Pongamos que Karl Popper no era austríaco. Pongamos que tampoco vivió en la Europa de 1945. Y pongamos que, reconvertido en español del siglo XXI, decidió mirar a su alrededor el pasado fin de semana, quizá hacia el País Vasco, quizá hacia Madrid. Es probable, entonces, que el filósofo de la paradoja de la tolerancia descubriera la vigencia aún hoy, más de medio siglo después, de los postulados que fijó en la vorágine del sinsentido y las grandes guerras: si queremos una sociedad tolerante, habrá que ser intolerante con la intolerancia, propugnaba. Y sus palabras resonaron en el sábado de ignominia y convulsión callejera. La manifestación a favor de Parot en Mondragón y la de un grupúsculo nazi y homófobo en Chueca se cruzaron en una especie de «scalextric» imaginario, desafiante y mezquino, y relanzaron el eterno choque entre las libertades (de expresión, reunión, manifestación) y la defensa de los valores que sostienen al Estado de derecho. Acostumbrados al recurso compulsivo a los tribunales y al derecho penal, la intolerancia a los intolerantes no puede (solo) reducirse a prohibiciones judiciales (que se darán o no), sino que debe expandirse hasta interpelar a toda la sociedad para revestirse de potente resistencia civil. Como la que se articuló y actuó de muro para modificar la cita abertzale que terminó transmutada en alegato contra las penas de cárcel a los presos etarras. Una victoria, limitada y discreta, pero cierta y tangible. La fuerza de los ciudadanos enfrentada a la cotidiana e incomprensible normalización de los «ongi etorri» en el País Vasco, esas reliquias despiadadas y feroces, festejos macabros imposibles de encajar en la Europa contemporánea.
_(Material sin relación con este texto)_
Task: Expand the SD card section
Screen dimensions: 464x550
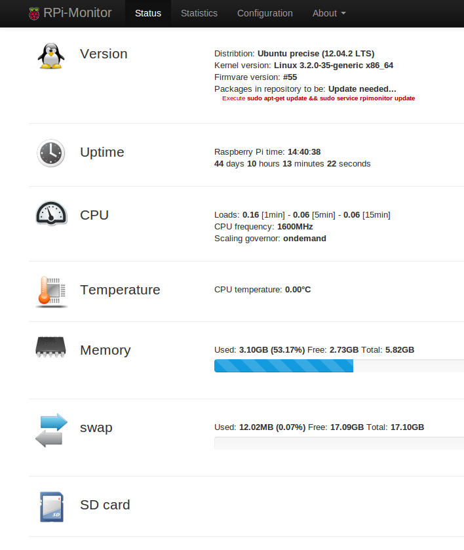Action: [x=105, y=505]
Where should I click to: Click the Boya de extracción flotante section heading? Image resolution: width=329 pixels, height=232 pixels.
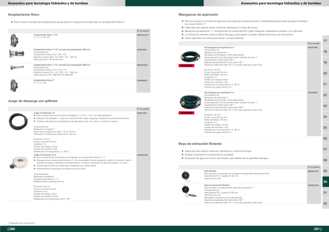pos(200,144)
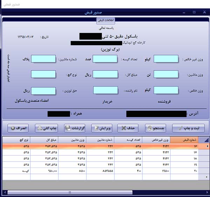The image size is (210, 197).
Task: Click the vehicle number (شماره ماشین) plate field
Action: coord(43,59)
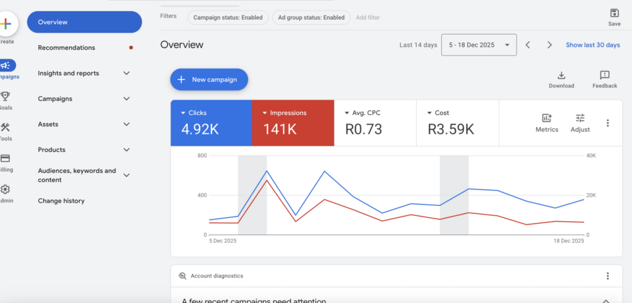Image resolution: width=632 pixels, height=303 pixels.
Task: Open the Clicks metric dropdown tile
Action: (211, 123)
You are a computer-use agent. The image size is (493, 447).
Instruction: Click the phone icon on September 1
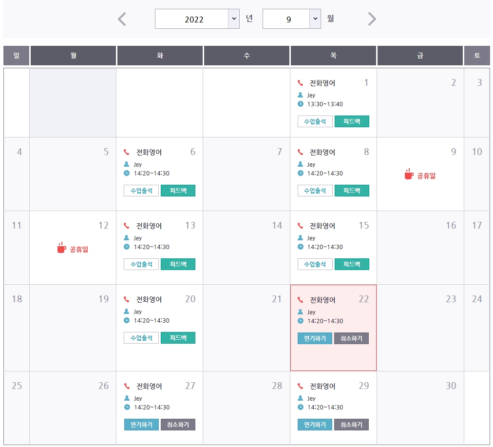tap(300, 83)
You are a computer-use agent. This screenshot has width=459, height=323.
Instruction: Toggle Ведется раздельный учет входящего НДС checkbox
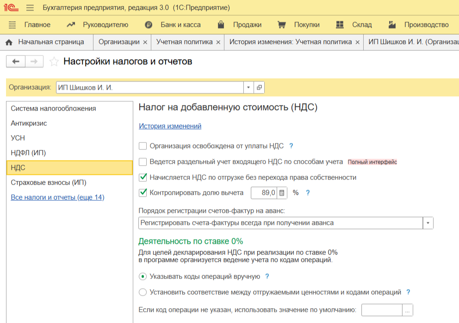point(143,162)
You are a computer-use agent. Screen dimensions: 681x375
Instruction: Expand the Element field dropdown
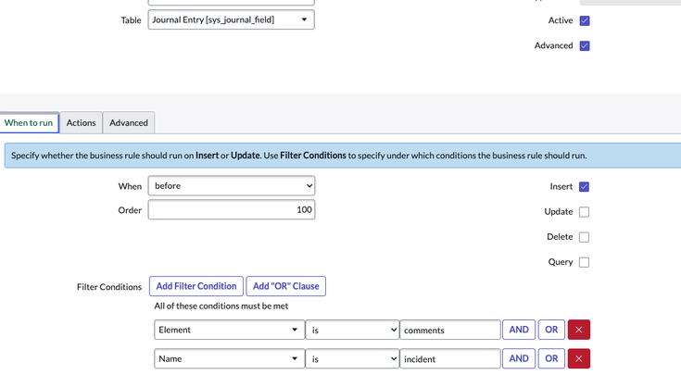coord(229,330)
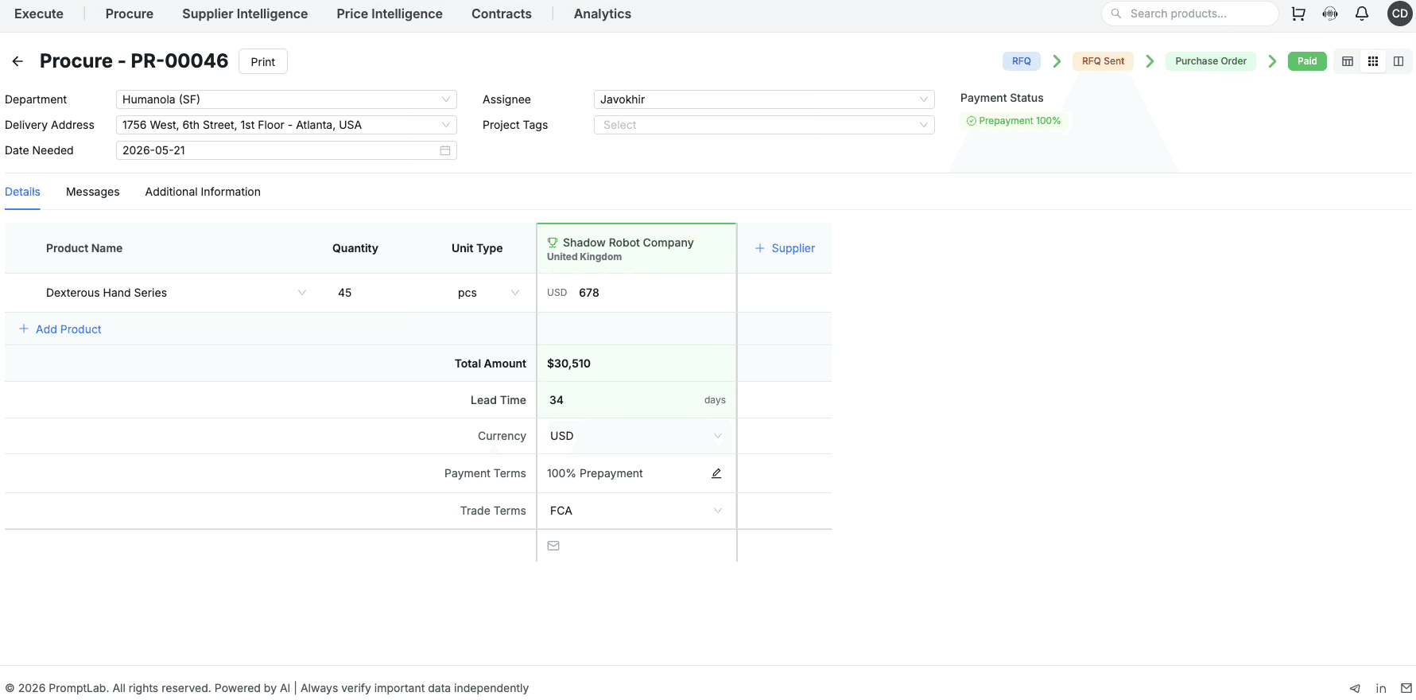
Task: Switch to split column view
Action: tap(1399, 61)
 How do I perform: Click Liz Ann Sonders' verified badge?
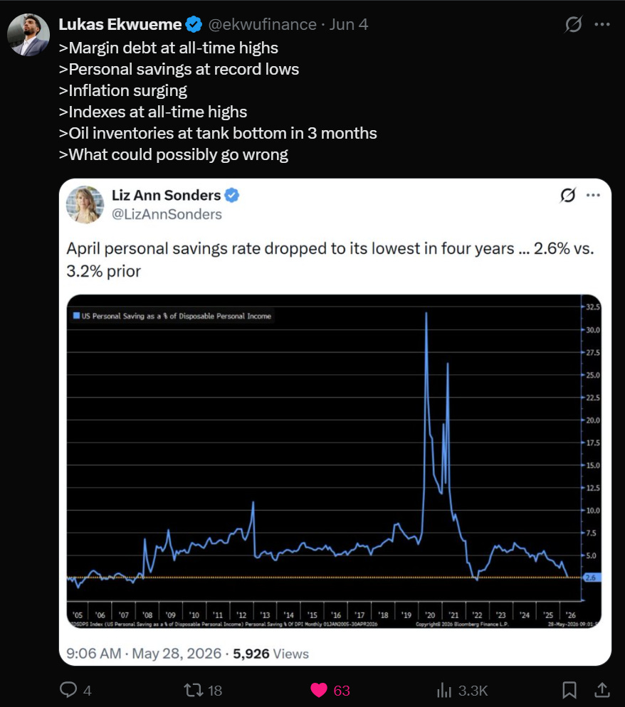(x=232, y=195)
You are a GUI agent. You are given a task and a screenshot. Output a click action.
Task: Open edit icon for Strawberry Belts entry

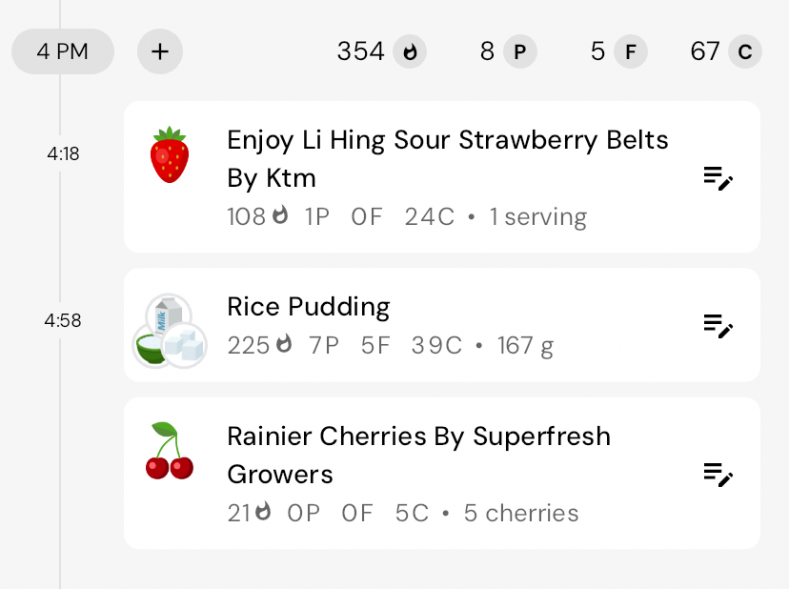click(x=718, y=177)
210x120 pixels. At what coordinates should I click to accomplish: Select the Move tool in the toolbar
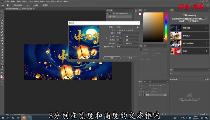click(2, 12)
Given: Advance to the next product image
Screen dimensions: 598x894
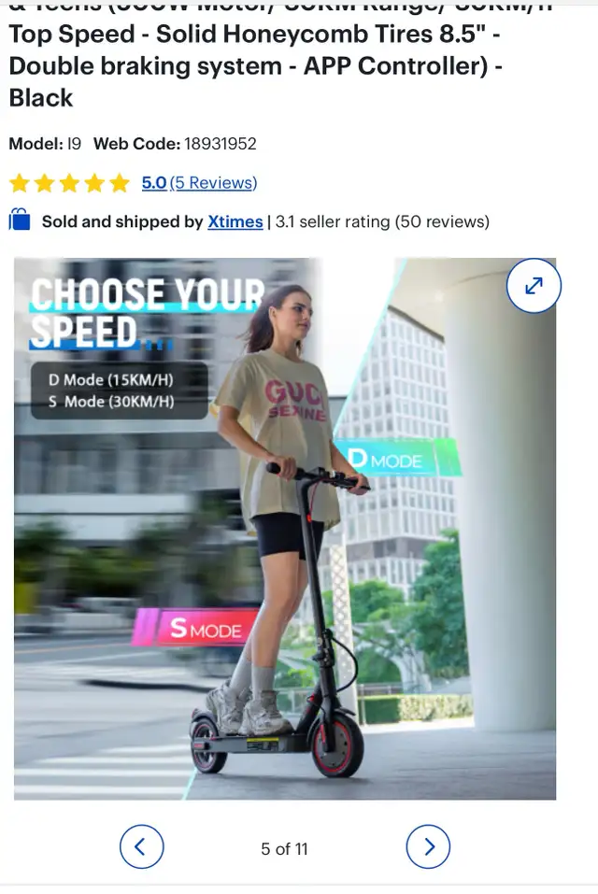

Pura exaltación de la violencia. La «revictimización» que generan, y que denuncia Maite Pagazaurtundúa, debería impulsar la más firme y tajante intransigencia. Una intolerancia al intolerante en la que no caben concesiones a los ecos de miedos pasados, pero en la que sí cabe, puede caber, el perdón como opción personal que retrata «Maixabel», la película de Icíar Bollaín estrenada en el Festival de San Sebastián, a pocos kilómetros del indecente homenaje. Paradojas que construyen la vida. Paradojas que evocan a Popper.